BEGIN Source data
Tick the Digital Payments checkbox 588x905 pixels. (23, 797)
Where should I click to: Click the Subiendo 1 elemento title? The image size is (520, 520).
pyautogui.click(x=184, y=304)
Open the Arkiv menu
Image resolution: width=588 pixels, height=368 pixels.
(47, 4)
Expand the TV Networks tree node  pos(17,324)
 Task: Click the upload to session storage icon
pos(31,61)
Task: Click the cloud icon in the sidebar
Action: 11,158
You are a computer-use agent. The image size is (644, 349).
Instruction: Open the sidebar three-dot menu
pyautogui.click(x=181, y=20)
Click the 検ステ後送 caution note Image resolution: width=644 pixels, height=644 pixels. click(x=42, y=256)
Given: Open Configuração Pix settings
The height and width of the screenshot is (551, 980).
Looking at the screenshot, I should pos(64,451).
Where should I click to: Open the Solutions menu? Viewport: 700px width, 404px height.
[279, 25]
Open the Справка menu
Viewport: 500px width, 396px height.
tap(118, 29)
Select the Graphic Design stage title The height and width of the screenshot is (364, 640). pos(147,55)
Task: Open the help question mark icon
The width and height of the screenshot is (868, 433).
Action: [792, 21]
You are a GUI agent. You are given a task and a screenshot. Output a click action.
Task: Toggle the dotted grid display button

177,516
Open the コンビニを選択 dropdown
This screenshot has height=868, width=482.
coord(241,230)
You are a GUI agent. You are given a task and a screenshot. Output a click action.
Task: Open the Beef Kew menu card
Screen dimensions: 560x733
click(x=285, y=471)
END Source data
◆ How to complete this task ◆
Exactly as they appear above, print all the entries.

◆ Output for this task ◆
Tick the Digital Payments checkbox 588x905 pixels. (23, 797)
Where should I click to: Click the Subiendo 1 elemento title? The image size is (520, 520).
pyautogui.click(x=184, y=304)
Open the Arkiv menu
Image resolution: width=588 pixels, height=368 pixels.
(47, 4)
Expand the TV Networks tree node  pos(17,324)
 Task: Click the upload to session storage icon
pos(31,61)
Task: Click the cloud icon in the sidebar
Action: 11,158
You are a computer-use agent. The image size is (644, 349).
Instruction: Open the sidebar three-dot menu
pyautogui.click(x=181, y=20)
Click the 検ステ後送 caution note Image resolution: width=644 pixels, height=644 pixels. click(x=42, y=256)
Given: Open Configuração Pix settings
The height and width of the screenshot is (551, 980).
Looking at the screenshot, I should pos(64,451).
Where should I click to: Open the Solutions menu? Viewport: 700px width, 404px height.
[279, 25]
Open the Справка menu
Viewport: 500px width, 396px height.
tap(118, 29)
Select the Graphic Design stage title The height and width of the screenshot is (364, 640). pos(147,55)
Task: Open the help question mark icon
The width and height of the screenshot is (868, 433).
Action: [792, 21]
You are a GUI agent. You are given a task and a screenshot. Output a click action.
Task: Toggle the dotted grid display button

177,516
Open the コンビニを選択 dropdown
This screenshot has height=868, width=482.
coord(241,230)
You are a GUI agent. You are given a task and a screenshot. Output a click action.
Task: Open the Beef Kew menu card
Screen dimensions: 560x733
click(x=285, y=471)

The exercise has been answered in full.